7. The server performance evaluation method according to claim 6, characterized in that, Updating the current position vector and the current velocity vector of the current particle includes: Based on the current velocity vector, determine the current velocity and current position of the current particle in different dimensions, and calculate the product of the particle swarm inertia weight and the velocity weight corresponding to the current velocity; Based on the current velocity vector, determine the individual learning factor and global learning factor corresponding to the preset particle swarm optimization calculation operation, and obtain the individual convergence random number corresponding to the individual learning factor and the global convergence random number corresponding to the global learning factor; Calculate the first position difference between the individual's historical optimization position and the current position corresponding to the current particle, and calculate the individual position factor product between the first position difference, the individual learning factor, and the individual convergence random number; Calculate the second position difference between the global optimization position corresponding to the particle swarm and the current position, and calculate the global position factor product between the second position difference, the global learning factor, and the global convergence random number; Based on the velocity weight product, the individual position factor product, and the global position factor product, the new velocity of the current particle in different dimensions is calculated, and the current velocity vector of the current particle is updated using the new velocity. Calculate the position-velocity sum between the current position and the new velocity, and update the current position vector of the current particle using the position-velocity sum.
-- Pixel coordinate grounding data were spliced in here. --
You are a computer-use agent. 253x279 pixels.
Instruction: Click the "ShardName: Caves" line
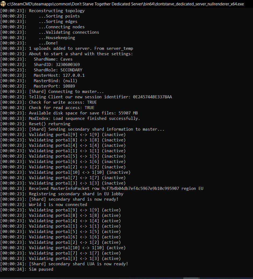[x=53, y=59]
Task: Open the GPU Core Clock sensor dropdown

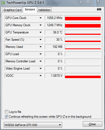Action: [40, 18]
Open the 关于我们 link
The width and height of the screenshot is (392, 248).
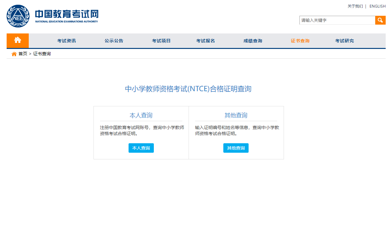(x=355, y=6)
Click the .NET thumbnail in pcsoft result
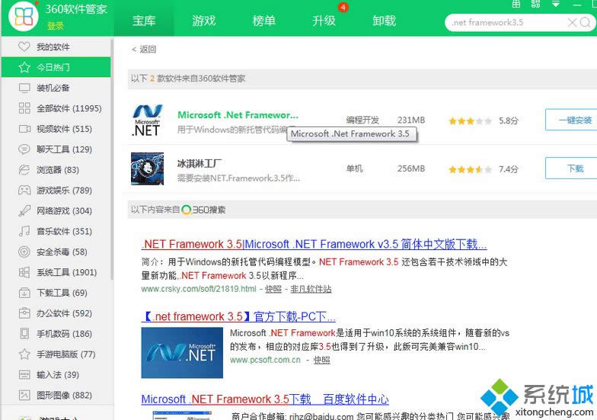This screenshot has width=597, height=420. click(182, 352)
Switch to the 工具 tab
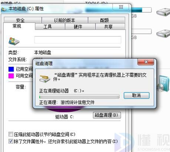Screen dimensions: 170x152 (x=48, y=27)
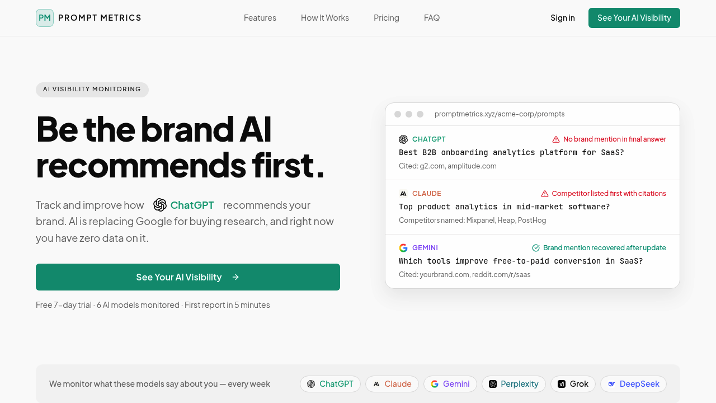Click Sign in
Screen dimensions: 716x403
pyautogui.click(x=563, y=17)
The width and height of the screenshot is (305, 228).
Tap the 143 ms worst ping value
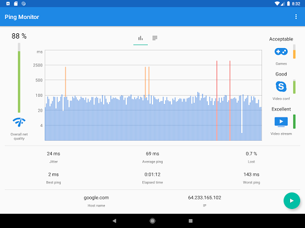(251, 175)

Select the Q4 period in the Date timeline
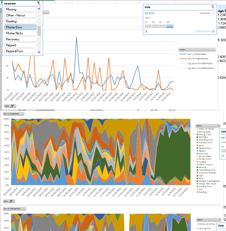pos(170,26)
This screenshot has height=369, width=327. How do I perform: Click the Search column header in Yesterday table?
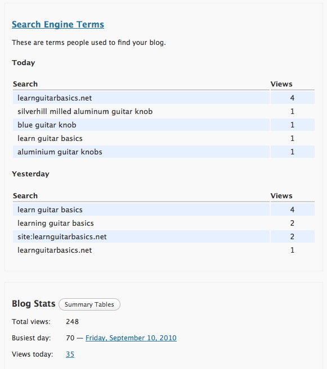click(x=25, y=196)
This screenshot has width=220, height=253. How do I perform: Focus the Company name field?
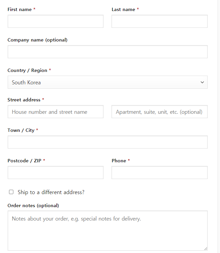108,52
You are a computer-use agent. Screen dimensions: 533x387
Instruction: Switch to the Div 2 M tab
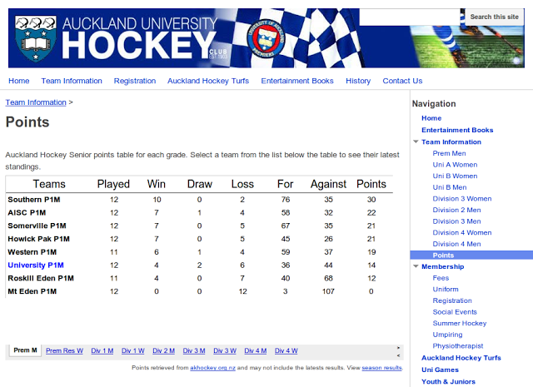163,350
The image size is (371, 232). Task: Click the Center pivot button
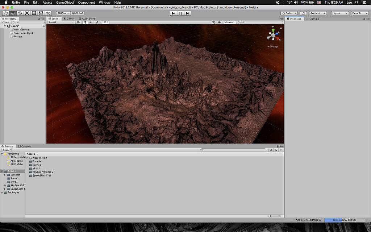63,13
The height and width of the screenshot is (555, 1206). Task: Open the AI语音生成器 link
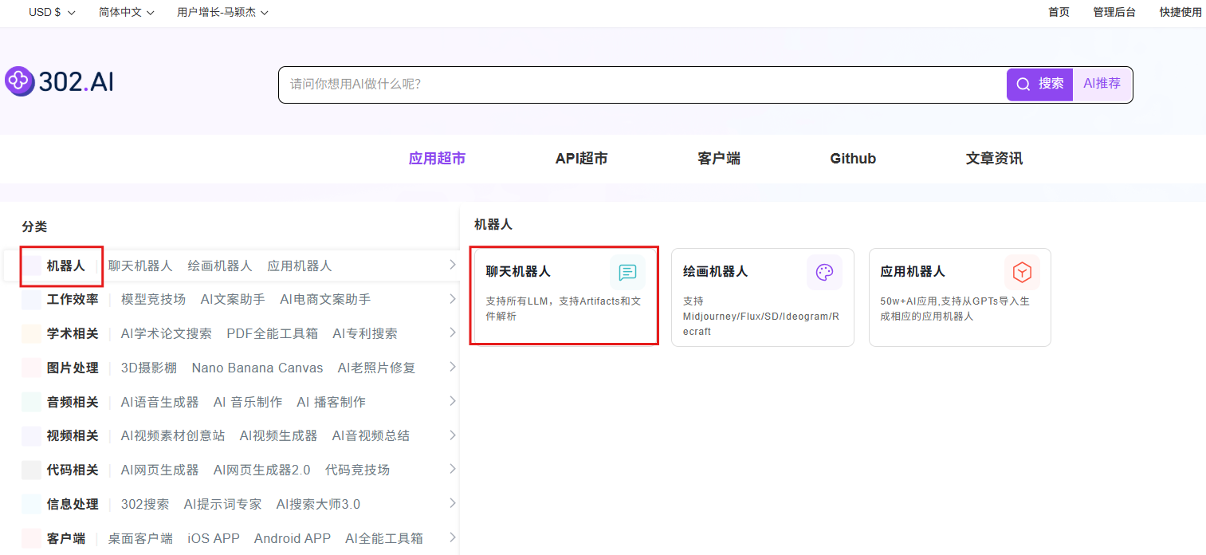(x=159, y=402)
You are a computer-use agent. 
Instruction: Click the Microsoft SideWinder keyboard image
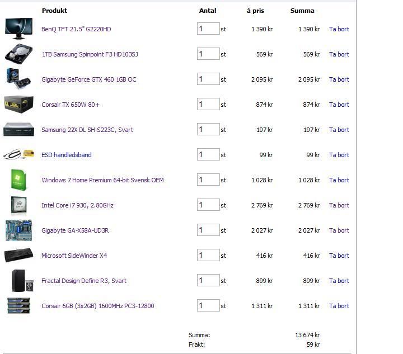18,256
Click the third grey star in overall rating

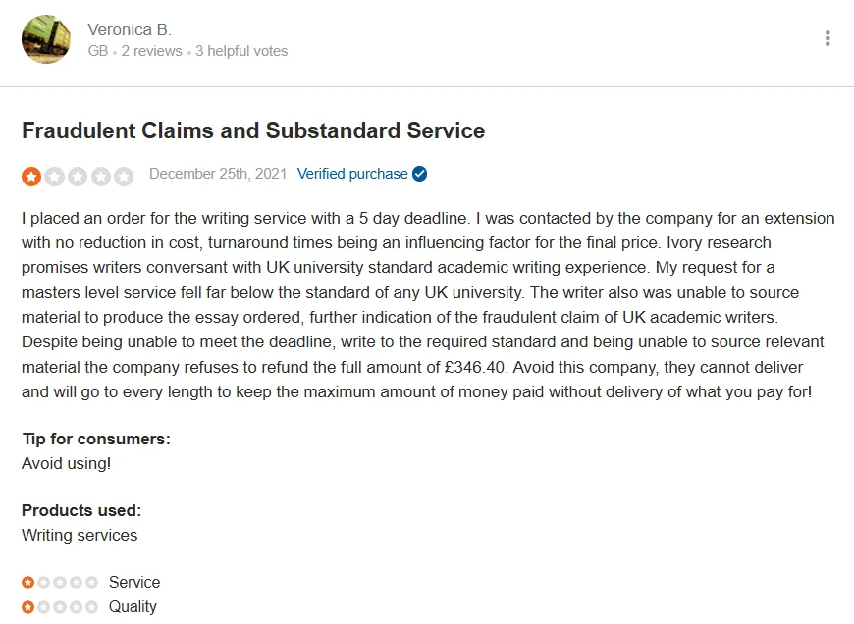tap(78, 177)
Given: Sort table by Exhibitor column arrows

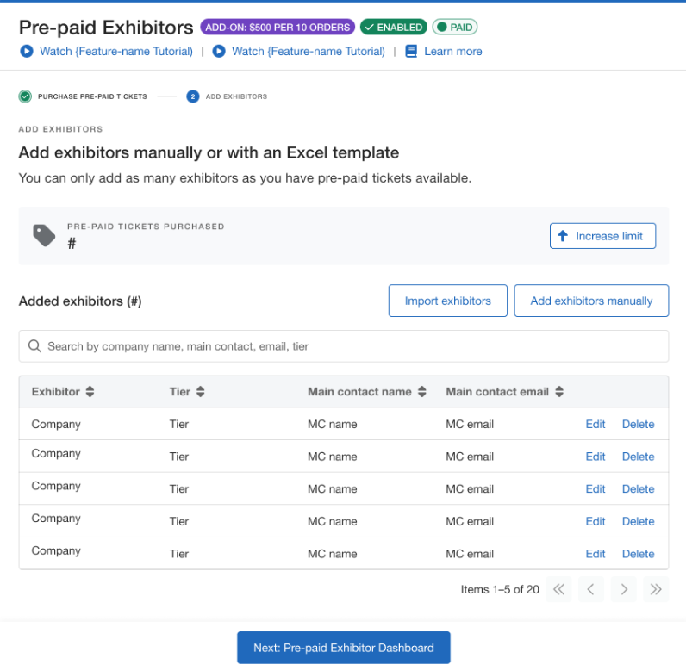Looking at the screenshot, I should point(90,392).
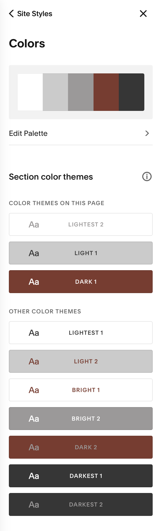Open the Darkest 2 color theme

(81, 504)
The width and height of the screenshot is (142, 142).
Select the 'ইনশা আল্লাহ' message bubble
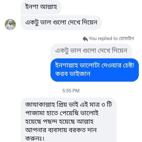point(41,7)
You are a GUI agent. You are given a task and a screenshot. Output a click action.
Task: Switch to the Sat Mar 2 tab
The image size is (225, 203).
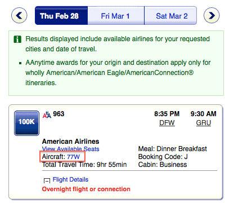[x=170, y=16]
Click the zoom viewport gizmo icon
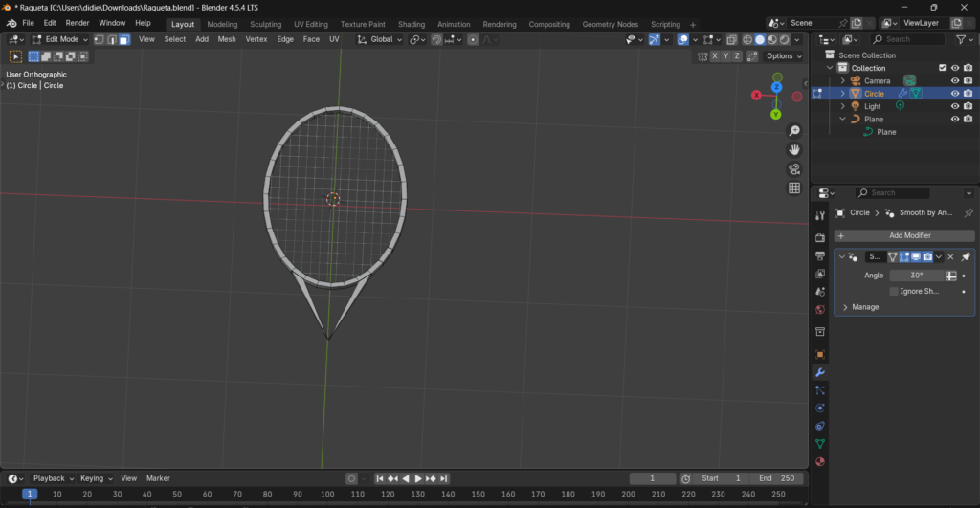Image resolution: width=980 pixels, height=508 pixels. coord(794,131)
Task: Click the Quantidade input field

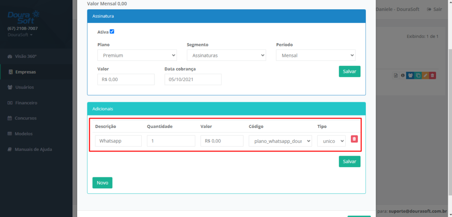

8. The server performance evaluation method according to claim 7, characterized in that, The step of calculating the current fitness value of the current particle in the particle swarm based on the controller's operating data includes: Based on the configuration parameters, the total operating power consumption and maximum power consumption of the target server cluster are determined, and the power consumption normalization data corresponding to the target server cluster is calculated based on the total operating power consumption and the maximum power consumption. Determine the CPU utilization of multiple servers in the target server cluster, and calculate the average CPU utilization of the multiple servers, so as to determine the utilization standard deviation of the target server cluster based on the average utilization. The diagnostic misjudgment rate of the fault diagnosis model is calculated based on the controller's operating data and the configuration parameters, and the constraint penalty of the target server cluster is determined. Based on the power consumption normalization data, the utilization standard deviation, the constraint penalty, and the diagnostic misjudgment rate, a corresponding fitness function is constructed to calculate the current fitness value of the current particle in the particle swarm.

9. The server performance evaluation method according to claim 8, characterized in that, The step of calculating the diagnostic misjudgment rate of the fault diagnosis model based on the controller operating data and the configuration parameters includes: Different types of faults are injected into the fault diagnosis model, and the fault diagnosis model is used to diagnose the various faults to obtain the corresponding fault diagnosis results. Determine at least one target fault diagnosis result that meets the preset requirements for accurate fault diagnosis, and count the number of faults in the at least one target fault diagnosis result; The diagnostic accuracy rate of the fault diagnosis model is calculated based on the number of faults, and the diagnostic misjudgment rate of the fault diagnosis model is calculated based on the diagnostic accuracy rate.

10. An electronic device, characterized in that, include: Memory, used to store computer programs; A processor for executing the computer program to implement the steps of the performance evaluation method for the server as described in any one of claims 1 to 9.